EXCERPTED RECORDS
—————
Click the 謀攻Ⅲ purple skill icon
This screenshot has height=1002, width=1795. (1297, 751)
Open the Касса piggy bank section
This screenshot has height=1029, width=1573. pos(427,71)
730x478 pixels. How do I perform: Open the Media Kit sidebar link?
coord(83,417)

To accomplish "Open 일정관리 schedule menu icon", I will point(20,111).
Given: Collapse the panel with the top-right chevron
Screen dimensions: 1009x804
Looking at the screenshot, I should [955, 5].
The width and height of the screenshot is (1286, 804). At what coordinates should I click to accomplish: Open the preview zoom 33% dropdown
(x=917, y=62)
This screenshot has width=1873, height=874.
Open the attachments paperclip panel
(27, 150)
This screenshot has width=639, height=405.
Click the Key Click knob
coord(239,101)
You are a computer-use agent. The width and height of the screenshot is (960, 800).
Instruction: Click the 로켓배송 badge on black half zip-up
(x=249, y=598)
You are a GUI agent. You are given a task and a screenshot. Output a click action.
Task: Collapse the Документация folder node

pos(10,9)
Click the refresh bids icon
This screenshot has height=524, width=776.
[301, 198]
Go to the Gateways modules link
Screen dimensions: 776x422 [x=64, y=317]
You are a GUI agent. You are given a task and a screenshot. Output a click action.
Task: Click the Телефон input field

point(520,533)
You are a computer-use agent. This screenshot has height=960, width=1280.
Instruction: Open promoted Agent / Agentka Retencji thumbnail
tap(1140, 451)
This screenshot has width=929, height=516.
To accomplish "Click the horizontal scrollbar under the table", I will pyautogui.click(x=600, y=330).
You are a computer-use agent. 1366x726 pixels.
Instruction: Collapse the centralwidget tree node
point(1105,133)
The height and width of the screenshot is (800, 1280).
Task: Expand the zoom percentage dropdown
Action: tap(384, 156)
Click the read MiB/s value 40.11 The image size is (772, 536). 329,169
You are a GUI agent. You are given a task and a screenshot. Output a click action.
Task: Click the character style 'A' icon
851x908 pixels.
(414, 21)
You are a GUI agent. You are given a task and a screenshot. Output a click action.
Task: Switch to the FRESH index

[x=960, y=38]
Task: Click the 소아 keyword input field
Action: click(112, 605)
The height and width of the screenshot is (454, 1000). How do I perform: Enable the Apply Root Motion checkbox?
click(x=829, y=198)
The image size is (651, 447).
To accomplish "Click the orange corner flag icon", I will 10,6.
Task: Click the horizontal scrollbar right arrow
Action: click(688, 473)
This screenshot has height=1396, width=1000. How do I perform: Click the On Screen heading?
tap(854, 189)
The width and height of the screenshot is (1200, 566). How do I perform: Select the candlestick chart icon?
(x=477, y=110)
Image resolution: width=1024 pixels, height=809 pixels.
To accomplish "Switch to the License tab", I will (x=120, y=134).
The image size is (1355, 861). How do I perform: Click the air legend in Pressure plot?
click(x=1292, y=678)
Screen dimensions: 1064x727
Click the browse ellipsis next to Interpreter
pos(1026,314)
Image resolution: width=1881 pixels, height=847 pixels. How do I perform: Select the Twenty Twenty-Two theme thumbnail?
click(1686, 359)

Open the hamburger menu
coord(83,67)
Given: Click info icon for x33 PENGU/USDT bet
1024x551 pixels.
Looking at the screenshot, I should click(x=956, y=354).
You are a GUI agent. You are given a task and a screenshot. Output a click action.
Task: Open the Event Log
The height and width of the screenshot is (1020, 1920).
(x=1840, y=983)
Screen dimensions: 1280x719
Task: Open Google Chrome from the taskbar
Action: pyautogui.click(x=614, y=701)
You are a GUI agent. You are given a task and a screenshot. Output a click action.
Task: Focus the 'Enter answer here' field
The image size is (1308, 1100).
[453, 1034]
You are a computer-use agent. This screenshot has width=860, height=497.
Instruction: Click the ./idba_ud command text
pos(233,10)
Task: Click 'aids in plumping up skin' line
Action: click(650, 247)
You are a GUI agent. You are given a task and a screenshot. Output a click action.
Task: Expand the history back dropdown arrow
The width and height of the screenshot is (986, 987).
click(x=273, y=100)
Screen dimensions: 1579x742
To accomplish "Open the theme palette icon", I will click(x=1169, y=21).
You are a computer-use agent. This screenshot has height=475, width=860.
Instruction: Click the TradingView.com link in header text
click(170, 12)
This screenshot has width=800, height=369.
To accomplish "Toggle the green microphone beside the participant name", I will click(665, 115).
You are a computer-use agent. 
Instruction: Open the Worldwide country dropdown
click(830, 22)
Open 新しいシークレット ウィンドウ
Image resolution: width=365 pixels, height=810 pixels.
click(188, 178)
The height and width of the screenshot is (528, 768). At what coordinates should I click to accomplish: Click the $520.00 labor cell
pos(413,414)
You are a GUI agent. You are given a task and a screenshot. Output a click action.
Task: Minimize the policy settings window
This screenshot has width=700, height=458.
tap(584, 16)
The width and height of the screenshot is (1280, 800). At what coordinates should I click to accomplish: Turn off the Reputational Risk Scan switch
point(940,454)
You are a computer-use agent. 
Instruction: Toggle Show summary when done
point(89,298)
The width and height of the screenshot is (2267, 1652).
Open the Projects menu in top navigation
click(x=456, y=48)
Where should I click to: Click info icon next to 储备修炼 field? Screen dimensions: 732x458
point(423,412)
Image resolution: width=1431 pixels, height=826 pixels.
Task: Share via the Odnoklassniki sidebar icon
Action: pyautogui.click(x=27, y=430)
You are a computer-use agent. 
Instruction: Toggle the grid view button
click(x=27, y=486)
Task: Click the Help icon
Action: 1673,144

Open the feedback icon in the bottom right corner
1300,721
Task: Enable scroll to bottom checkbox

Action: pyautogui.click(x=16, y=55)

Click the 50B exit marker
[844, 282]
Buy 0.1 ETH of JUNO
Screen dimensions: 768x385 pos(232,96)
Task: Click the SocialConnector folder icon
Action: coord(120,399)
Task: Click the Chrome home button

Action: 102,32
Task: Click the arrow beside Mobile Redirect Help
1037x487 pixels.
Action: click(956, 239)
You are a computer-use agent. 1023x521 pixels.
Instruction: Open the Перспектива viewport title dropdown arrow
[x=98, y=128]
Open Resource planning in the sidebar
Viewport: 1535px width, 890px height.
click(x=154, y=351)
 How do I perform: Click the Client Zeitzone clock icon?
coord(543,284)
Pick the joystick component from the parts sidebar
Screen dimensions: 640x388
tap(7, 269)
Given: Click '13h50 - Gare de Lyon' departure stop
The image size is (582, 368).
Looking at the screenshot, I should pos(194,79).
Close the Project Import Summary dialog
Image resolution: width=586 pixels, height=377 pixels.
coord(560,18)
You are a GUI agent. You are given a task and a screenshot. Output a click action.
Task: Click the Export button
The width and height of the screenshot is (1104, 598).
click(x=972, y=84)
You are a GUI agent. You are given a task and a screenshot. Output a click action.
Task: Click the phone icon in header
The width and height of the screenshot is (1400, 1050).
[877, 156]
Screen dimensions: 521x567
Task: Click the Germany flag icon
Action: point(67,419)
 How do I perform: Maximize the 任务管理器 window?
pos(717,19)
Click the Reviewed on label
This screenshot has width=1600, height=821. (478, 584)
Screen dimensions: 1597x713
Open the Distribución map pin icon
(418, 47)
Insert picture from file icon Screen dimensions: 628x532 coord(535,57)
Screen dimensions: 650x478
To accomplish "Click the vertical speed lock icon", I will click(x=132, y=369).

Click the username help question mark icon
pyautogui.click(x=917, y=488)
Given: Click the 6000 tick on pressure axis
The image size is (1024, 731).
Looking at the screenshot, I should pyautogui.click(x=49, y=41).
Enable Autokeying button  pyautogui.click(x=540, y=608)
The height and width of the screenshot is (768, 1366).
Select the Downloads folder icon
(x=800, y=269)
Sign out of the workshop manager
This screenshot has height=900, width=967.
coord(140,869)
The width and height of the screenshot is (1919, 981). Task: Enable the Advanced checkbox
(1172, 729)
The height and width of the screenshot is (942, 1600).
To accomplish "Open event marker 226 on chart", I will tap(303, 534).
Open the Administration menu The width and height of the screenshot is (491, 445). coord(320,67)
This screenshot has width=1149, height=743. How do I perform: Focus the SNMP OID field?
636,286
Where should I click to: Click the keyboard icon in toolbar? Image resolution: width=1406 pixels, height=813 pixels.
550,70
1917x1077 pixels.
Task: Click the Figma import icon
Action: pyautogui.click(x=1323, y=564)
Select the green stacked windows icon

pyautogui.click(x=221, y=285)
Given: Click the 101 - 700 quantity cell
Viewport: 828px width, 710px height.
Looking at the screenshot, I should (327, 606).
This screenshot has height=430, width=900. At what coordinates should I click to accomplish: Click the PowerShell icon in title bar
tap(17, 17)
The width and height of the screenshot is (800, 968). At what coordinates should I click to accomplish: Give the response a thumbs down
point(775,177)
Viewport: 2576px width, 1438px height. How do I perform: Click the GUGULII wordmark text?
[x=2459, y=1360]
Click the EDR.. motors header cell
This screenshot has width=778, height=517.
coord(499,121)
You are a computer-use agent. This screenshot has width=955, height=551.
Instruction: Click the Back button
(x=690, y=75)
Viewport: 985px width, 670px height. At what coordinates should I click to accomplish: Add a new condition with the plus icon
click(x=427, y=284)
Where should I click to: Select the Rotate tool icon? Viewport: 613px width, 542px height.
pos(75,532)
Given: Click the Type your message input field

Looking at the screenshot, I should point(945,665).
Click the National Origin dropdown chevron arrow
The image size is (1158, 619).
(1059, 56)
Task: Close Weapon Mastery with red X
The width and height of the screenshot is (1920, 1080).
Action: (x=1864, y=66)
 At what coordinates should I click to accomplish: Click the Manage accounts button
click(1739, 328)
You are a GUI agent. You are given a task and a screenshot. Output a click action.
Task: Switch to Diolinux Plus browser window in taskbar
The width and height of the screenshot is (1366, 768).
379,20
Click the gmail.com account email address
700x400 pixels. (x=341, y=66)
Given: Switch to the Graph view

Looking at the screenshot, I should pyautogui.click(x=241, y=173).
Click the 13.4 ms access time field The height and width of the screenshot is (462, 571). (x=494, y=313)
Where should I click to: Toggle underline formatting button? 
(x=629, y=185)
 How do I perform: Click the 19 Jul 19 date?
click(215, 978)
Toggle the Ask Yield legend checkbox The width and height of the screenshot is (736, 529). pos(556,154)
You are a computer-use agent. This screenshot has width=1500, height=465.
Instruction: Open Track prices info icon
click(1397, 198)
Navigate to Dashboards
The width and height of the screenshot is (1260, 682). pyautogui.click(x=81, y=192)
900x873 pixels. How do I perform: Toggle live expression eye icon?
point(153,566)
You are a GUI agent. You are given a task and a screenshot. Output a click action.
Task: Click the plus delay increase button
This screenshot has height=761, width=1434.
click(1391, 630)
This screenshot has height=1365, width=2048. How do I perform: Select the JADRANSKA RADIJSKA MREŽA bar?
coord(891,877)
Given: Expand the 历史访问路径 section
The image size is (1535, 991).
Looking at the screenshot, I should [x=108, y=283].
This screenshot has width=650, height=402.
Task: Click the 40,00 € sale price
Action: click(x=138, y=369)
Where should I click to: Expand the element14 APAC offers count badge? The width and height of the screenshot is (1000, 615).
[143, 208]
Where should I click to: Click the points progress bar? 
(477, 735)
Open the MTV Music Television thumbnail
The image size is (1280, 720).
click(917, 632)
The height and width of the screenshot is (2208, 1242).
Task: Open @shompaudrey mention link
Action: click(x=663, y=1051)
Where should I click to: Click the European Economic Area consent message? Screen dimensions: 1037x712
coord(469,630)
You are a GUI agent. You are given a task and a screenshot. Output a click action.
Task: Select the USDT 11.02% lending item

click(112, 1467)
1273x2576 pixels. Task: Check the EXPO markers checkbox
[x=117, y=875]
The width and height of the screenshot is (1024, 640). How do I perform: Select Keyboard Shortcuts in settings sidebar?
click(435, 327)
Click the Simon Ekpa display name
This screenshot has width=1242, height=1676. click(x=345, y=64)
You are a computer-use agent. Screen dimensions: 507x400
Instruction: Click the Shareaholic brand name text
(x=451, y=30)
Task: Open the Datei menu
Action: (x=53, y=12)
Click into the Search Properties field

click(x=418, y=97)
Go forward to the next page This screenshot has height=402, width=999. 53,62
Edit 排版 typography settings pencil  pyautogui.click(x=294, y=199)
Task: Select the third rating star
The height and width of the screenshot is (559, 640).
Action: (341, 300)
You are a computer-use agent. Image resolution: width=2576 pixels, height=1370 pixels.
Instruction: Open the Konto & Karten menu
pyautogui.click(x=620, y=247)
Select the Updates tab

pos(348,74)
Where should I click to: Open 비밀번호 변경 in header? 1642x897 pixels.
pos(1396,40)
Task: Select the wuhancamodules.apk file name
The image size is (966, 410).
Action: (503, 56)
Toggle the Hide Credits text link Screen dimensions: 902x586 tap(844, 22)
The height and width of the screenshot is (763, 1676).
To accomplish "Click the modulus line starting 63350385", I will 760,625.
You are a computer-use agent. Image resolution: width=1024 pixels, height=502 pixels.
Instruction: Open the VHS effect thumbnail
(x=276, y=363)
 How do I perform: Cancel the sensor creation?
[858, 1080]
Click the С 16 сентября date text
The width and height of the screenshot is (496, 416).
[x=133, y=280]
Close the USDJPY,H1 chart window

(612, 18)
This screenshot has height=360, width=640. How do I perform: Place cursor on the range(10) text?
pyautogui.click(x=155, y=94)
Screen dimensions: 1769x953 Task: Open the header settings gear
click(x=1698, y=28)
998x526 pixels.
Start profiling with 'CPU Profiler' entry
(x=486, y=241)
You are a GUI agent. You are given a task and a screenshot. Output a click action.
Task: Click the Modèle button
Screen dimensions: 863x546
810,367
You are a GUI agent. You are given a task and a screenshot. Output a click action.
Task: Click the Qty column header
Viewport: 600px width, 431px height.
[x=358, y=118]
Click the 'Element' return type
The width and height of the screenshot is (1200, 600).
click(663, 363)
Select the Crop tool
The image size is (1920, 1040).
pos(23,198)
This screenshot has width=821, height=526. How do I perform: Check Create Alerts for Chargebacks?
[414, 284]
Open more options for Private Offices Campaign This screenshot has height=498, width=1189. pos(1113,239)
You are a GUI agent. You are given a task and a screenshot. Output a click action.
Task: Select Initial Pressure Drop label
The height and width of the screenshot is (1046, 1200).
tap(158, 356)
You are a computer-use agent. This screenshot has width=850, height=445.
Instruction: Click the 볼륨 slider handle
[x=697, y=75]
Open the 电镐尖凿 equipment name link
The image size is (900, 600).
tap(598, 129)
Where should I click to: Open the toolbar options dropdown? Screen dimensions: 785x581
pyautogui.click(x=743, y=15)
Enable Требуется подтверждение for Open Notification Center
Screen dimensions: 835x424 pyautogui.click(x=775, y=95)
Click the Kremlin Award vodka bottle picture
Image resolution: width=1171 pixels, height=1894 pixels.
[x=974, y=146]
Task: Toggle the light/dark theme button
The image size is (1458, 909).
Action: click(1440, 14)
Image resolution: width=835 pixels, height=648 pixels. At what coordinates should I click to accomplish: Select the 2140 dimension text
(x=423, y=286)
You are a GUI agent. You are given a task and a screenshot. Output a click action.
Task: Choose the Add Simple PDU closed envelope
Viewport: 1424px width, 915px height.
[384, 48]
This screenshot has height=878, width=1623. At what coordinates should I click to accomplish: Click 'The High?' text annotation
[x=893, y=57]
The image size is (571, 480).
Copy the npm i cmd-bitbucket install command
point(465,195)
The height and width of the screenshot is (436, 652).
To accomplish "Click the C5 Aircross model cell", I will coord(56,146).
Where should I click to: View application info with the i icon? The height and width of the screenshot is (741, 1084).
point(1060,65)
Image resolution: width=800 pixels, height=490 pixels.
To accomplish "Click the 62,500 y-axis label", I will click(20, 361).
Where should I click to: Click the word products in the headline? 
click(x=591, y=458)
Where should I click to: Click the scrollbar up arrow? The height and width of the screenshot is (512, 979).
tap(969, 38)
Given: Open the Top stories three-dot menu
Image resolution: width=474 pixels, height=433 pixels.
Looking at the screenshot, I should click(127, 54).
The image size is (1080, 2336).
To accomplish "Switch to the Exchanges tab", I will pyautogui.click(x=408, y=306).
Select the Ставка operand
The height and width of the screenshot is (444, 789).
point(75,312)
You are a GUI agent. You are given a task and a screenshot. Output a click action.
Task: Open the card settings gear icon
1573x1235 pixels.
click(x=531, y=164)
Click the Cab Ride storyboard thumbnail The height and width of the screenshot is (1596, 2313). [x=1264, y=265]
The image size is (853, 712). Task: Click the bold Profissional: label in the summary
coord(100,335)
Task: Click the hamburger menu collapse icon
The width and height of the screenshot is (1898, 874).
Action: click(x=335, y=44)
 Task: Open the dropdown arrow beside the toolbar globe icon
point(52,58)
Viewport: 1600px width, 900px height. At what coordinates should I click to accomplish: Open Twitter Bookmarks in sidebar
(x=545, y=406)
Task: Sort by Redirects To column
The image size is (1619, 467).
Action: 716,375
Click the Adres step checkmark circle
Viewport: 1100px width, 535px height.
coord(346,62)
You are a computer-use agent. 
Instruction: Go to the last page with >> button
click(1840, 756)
—————
TASK BRIEF
Starting at the line above that contains "Screen dimensions: 1064x727", repeat each line exactly up to and including the line that contains "Given: Click info icon for x33 PENGU/USDT bet", and stop there.

EXERCISE SOLUTION
Screen dimensions: 1064x727
Click the browse ellipsis next to Interpreter
pos(1026,314)
Image resolution: width=1881 pixels, height=847 pixels. How do I perform: Select the Twenty Twenty-Two theme thumbnail?
click(1686, 359)

Open the hamburger menu
coord(83,67)
Given: Click info icon for x33 PENGU/USDT bet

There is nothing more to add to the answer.